Does replacing string column with repeating values at some point with an int FK have any performance benefits in RDBMS?

44 Views Asked by At

In order to store the country information for a person I did:

    CREATE TABLE test
  (
     id      INT IDENTITY(1, 1),
     name    VARCHAR(100) NOT NULL,
     country VARCHAR(100) NOT NULL,
     PRIMARY KEY(id)
  );

INSERT INTO test
VALUES      ('Amy', 'Mexico'),
            ('Tom', 'US'),
            ('Mark', 'Morocco'),
            ('Izzy', 'Mexico');
-- milions of other rows

A lot of the countries will repeat themselves in the country column.

Another option would be to get the country in it's own table and reference the country_id as a FK in the test table:

CREATE TABLE countries
  (
     id   INT IDENTITY(1, 1),
     name VARCHAR(100) NOT NULL,
     PRIMARY KEY(id)
  );

CREATE TABLE test
  (
     id         INT IDENTITY(1, 1),
     name       VARCHAR(100) NOT NULL,
     country_id INT NOT NULL,
     PRIMARY KEY(id),
     FOREIGN KEY(country_id) REFERENCES countries(id)
  ); 

My question is: is there benefit of doing the second scenario from performance point of view/ indexes point of view or it's just cumbersome to do so? ( I know I am not breaking any normal form with the first scenario)

2

There are 2 best solutions below

1
Tim Biegeleisen On

The second version has an obvious performance benefit, namely that only multiple country IDs need be stored for each person-country relationship. This, in turn, means that your storage requirements for the tables and indices would be reduced.

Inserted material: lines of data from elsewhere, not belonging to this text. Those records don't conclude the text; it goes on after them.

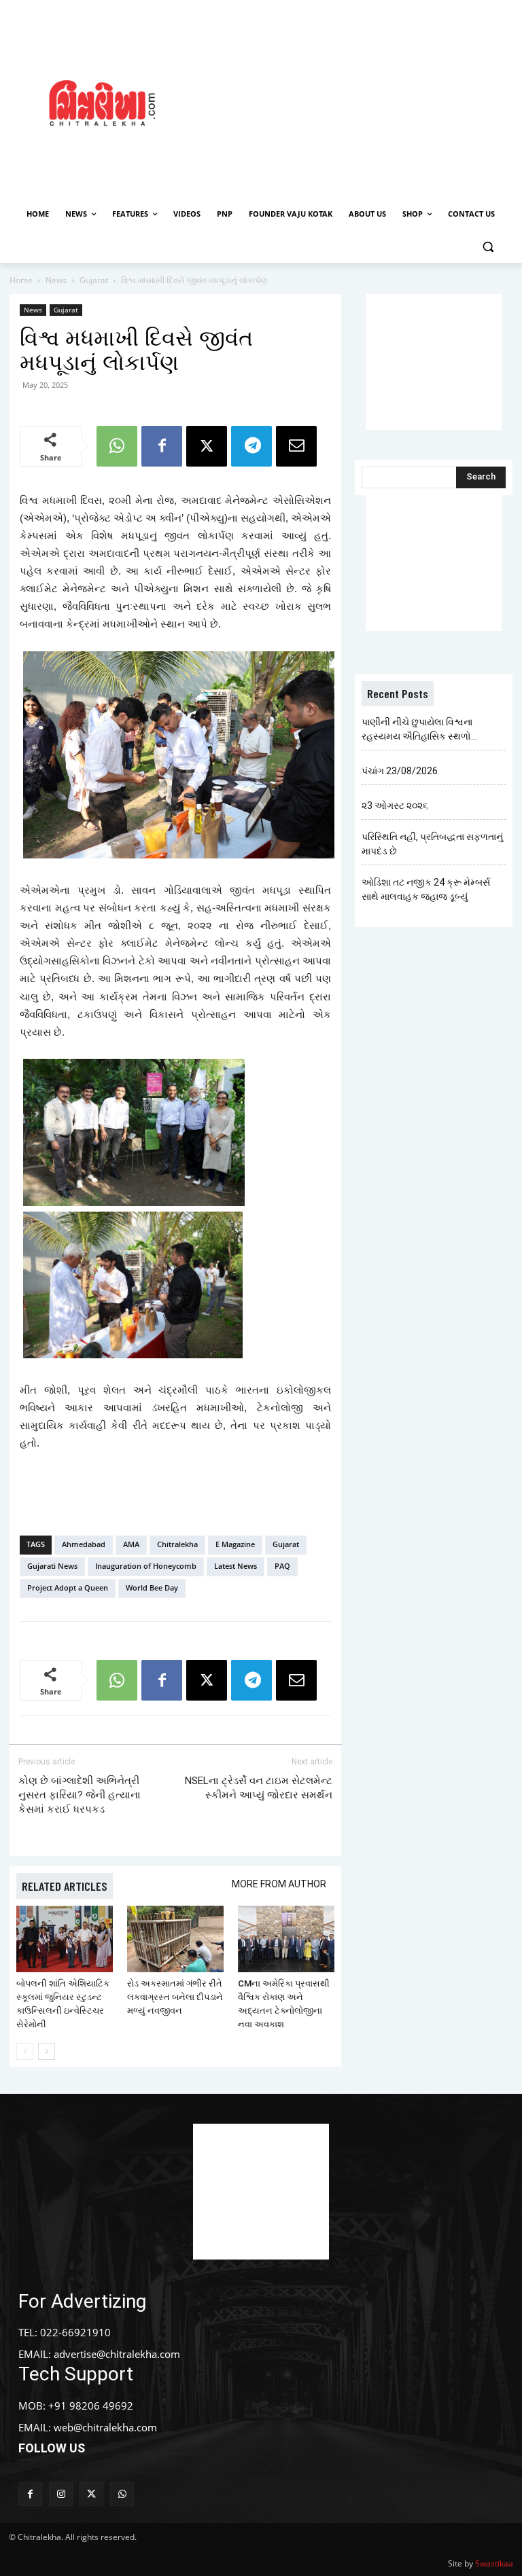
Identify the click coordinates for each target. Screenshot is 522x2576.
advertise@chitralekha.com (117, 2354)
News (56, 280)
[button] (488, 247)
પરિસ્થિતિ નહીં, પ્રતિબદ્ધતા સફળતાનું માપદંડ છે (432, 843)
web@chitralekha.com (105, 2427)
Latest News (235, 1566)
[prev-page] (24, 2051)
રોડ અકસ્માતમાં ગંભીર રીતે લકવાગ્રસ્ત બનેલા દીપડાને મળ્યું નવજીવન (175, 1997)
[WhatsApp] (117, 446)
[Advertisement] (363, 101)
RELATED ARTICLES (64, 1886)
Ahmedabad (83, 1544)
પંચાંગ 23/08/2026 (400, 770)
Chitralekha (177, 1544)
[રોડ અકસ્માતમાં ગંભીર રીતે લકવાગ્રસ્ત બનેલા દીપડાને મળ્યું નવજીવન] (175, 1939)
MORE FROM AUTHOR (279, 1884)
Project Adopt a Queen (67, 1587)
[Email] (296, 446)
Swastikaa (494, 2563)
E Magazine (235, 1544)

Because the index of the second version would use the integer country ID rather than a string name, I would expect index performance to improve. Your database doesn't "know" that there are only a fixed number of countries. So, the index for the first version would be a B-tree splitting across text, rather than integers. And the former is more verbose than the latter.

1
NickW On

The second one will, in general, have poorer performance as joins are always costly. So any query of test that includes the country would need to join to the country table. The storage difference is not going to affect query performance.

In the real world, a country entity would likely have multiple attributes (iso codes, regions, populations, etc) and therefore would need to be normalised into its own entity. You’d then need to join to it, and have the performance hit of joining, but that is, in general, outweighed by the benefits of normalisation - which is why we use normalisation rather than “one big table”